The biggest challenge, he added, is the fact that payment financial data basically sits between multiple locations within an organization.
“You have payment data with your payment processor or with your bank or with your ERP and your finance team is often trying to match those data points either manually or by running some funky Excel or SQL scripts just so they can get the clarity they need around their financial and their activity,” Kalish said.
In building financial infrastructure over the past decade, Shaul said she saw finance teams “going back and forth” to identify incoming payments.
So the pair teamed up to build Nilus, a company they say offers a “plug and play” payments operations platform for finance teams that move significant volumes of dollars. Their goal is to help these teams understand all that underlying data behind the payment activity so they can have “a real-time view of cash, mitigate risk, and always be audit-ready,” said Kalish, who serves as Nilus’s CEO.
Kalish and Shaul say the tech Nilus has built can connect to the data “very easily” via APIs, then analyze it with its algorithms and ultimately automate reconciliation, reporting and payment workflows for finance teams.
“We see reconciliation as kind of like the building blocks on which you can build a lot of capabilities,” Shaul, the startup’s CTO, told TechCrunch. “Once you can move the money with confidence and have visibility, you can manage things, you can predict things, you can forecast – you can do so many great things on top of that.”
Nilus’ target customers are fintechs, financial service companies, marketplaces and vertical SaaS outfits – or basically any company with embedded fintech products that are already moving customer money. While it would not disclose specific customers, Nilus says it is working with companies processing “hundreds of millions of dollars.”
The startup’s headquarters and go-to-market team is based out of New York, and its technical team out of Tel Aviv. Presently, the company has 18 employees.
Also participating in the startup’s seed funding round Better Tomorrow Ventures, Symbol and the CEOs and founders of fintech companies including Unit, Alloy, Melio and Lithic.

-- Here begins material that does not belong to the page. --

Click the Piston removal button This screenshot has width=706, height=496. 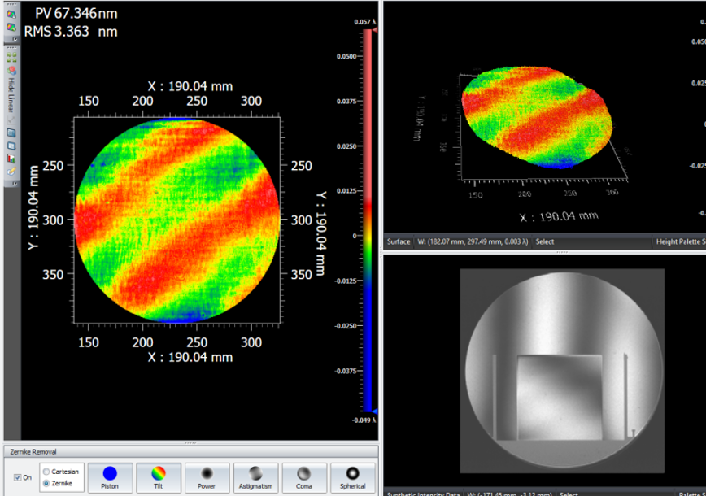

“We’ve seen so many companies working with out-of-date financial workflows, the space is desperately in need of innovation,” said Adam Fisher, a partner at Bessemer Venture Partners, in a written statement.
Sheel Mohnot of Better Tomorrow Ventures agrees, noting that his firm was “stunned” at how many companies still used Excel for financial reconciliation.
“Financial teams are really underserved,” Shaul said. “Most reconciliation platforms out there are for banks.”